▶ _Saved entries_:

Start of Block

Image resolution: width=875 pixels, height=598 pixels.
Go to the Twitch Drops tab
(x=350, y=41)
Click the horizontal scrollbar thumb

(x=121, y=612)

End of Block

▶ _About this task_: Output the records above precisely.

▶ _Response_:
Image resolution: width=875 pixels, height=598 pixels.
Go to the Twitch Drops tab
(x=350, y=41)
Click the horizontal scrollbar thumb

(x=121, y=612)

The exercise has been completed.